Origem: Revista Palavras de Edificação 3
O Castigo Eterno
Há muitas passagens nas Escrituras que o afirmam, como por exemplo:
“E, se a tua mão te escandalizar, corta-a; melhor é para ti entrares na vida aleijado do que, tendo duas mãos, ires para o inferno, para o fogo que nunca se apaga; onde o seu bicho não morre, e o fogo nunca se apaga. E, se o teu pé te escandalizar, corta-o; melhor é para ti entrares coxo na vida do que, tendo dois pés, seres lançado no inferno, no fogo que nunca se apaga; onde o seu bicho não morre, e o fogo nunca se apaga. E, se o teu olho te escandalizar, lança-o fora; melhor é para ti entrares no reino de Deus com um só olho do que, tendo dois olhos, ser lançado no fogo do inferno; onde o seu bicho não morre, e o fogo nunca se apaga” (Mc 9:43-48).
“O seu bicho” simboliza a consciência; “o fogo” é o juízo de Deus. A consciência nunca mais deixará de moer, de condenar o pecador lançado “no fogo”, quer dizer, sob o juízo de Deus. E por que?
“Porque não receberam o amor da verdade para se salvarem” (2 Ts 2:10). Lemos também:
“E o diabo, que os enganava, foi lançado no lago de fogo e enxofre, onde está a besta e o falso profeta; e de dia e de noite serão atormentados para todo o sempre” (Ap 20:10).

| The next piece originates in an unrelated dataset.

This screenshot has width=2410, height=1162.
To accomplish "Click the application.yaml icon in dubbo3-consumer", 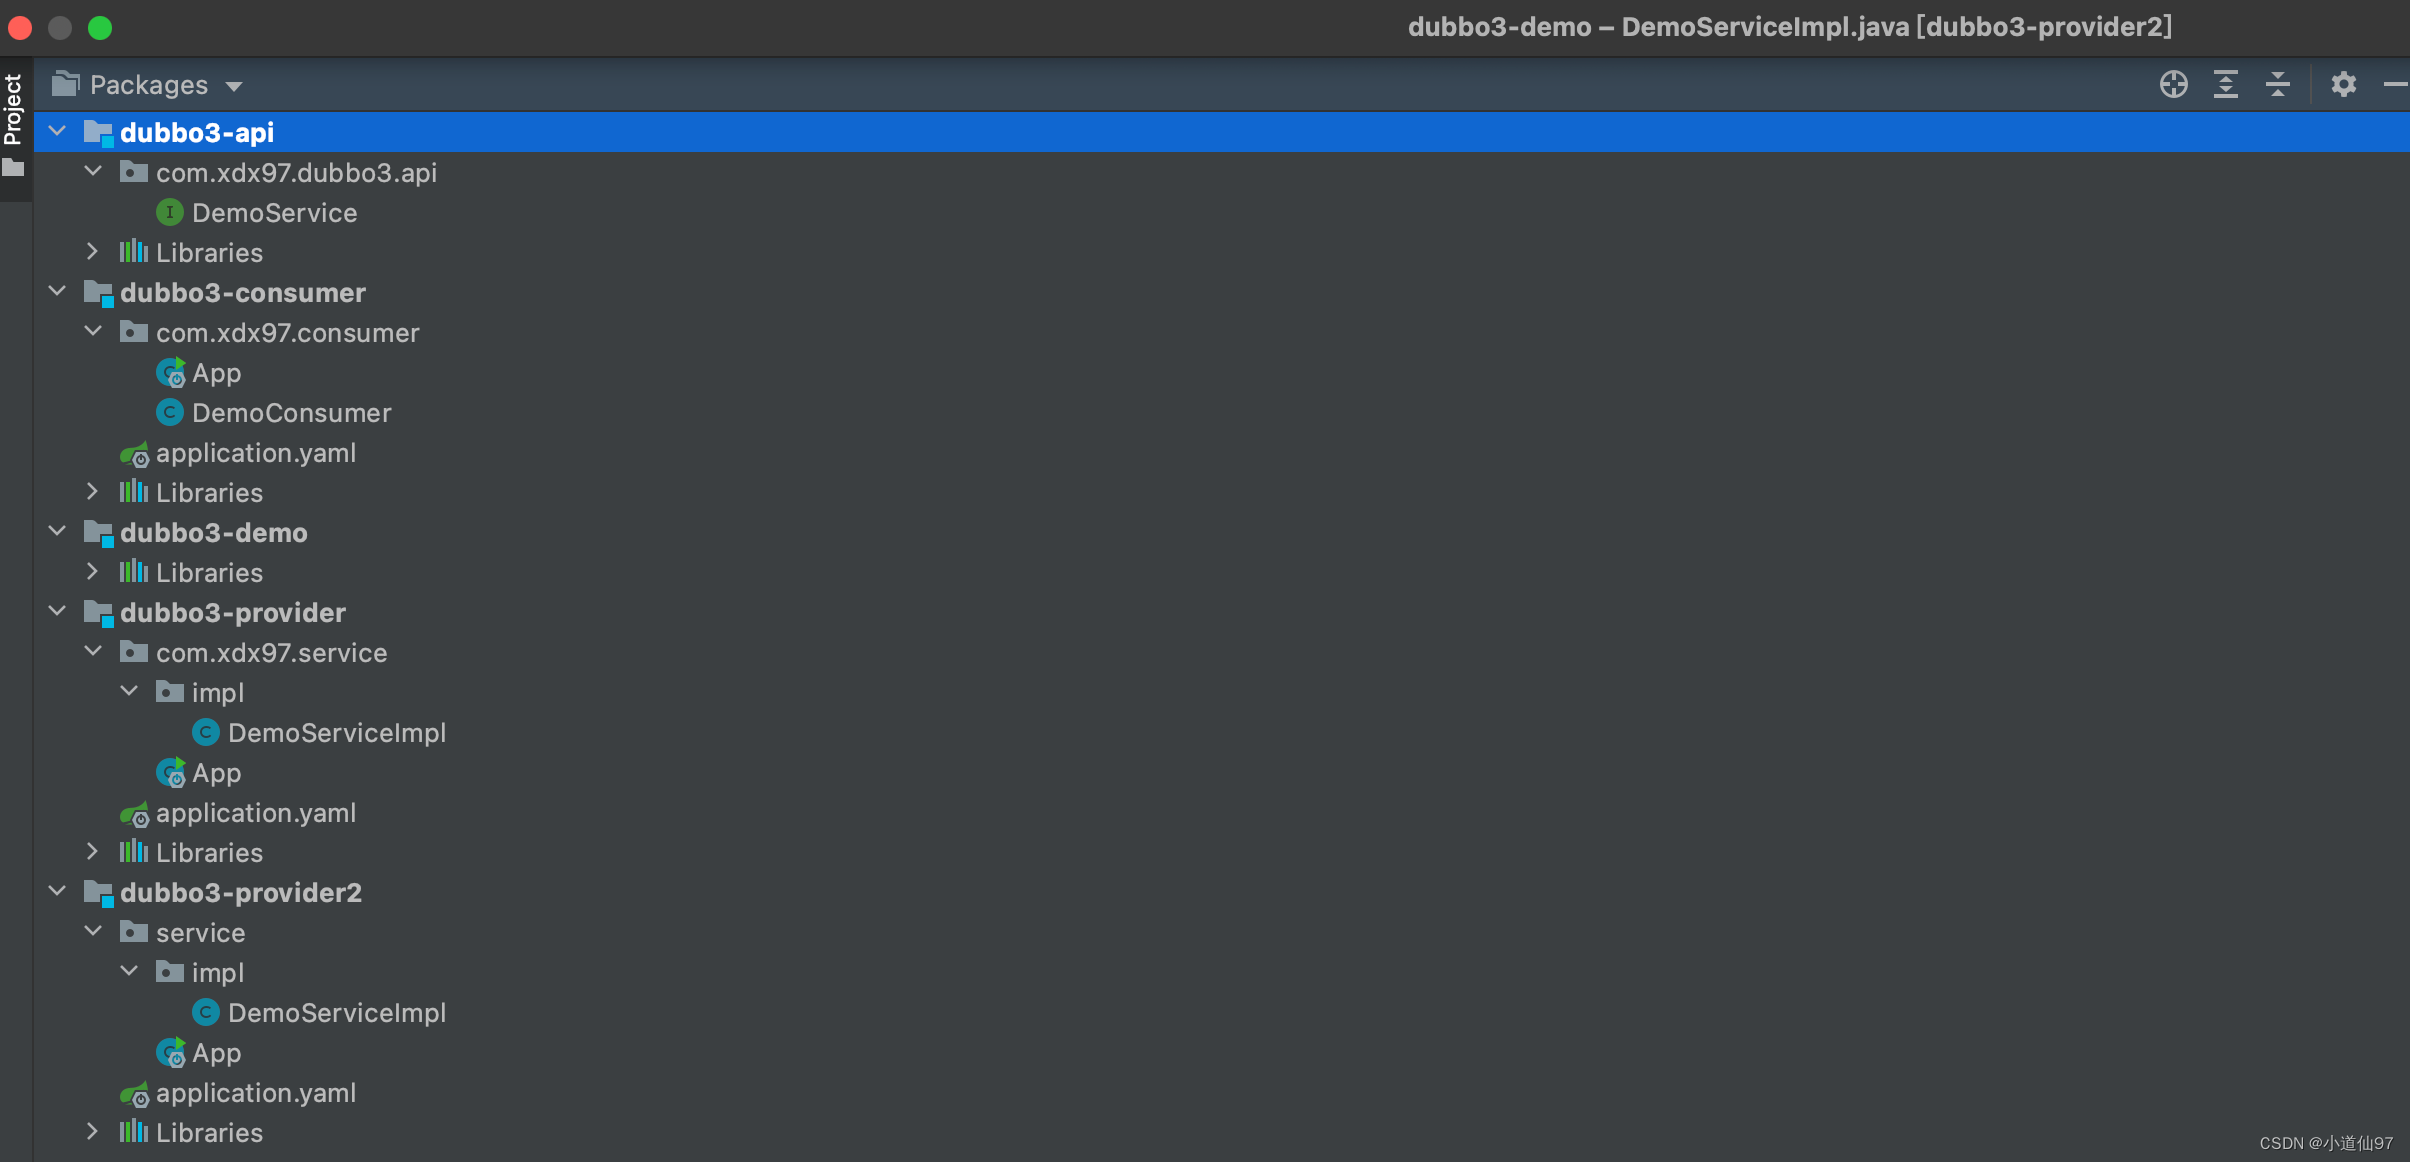I will pyautogui.click(x=135, y=452).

A besta e o falso profeta são lançados vivos dentro do lago de fogo, antes do diabo, e contudo encontram-se ainda vivos no fim dos mil anos quando o diabo for lançado também no mesmo lago. Vemos assim que o lago de fogo não aniquila de forma alguma os que a ele são condenados. E os versículos seguintes — (Ap 20:11-15) — demonstram solenemente que todos os que morrem nos seus pecados, ou seja, aqueles cujos nomes não são achados escritos no livro da vida, serão lançados no lago de fogo, que é “a segunda morte”. A primeira morte é unicamente a separação do espírito e do corpo (Tg 2:26), mas a segunda morte é a separação eterna entre o homem e o seu Deus, e o “lago de fogo” representa que se fica sob do juízo de Deus no lugar donde nunca mais se sairá.
Pensamento:
Arrependimento na presença de Deus é, ver-me como Deus me vê, e julgar a mim mesmo de acordo com a Palavra de Deus.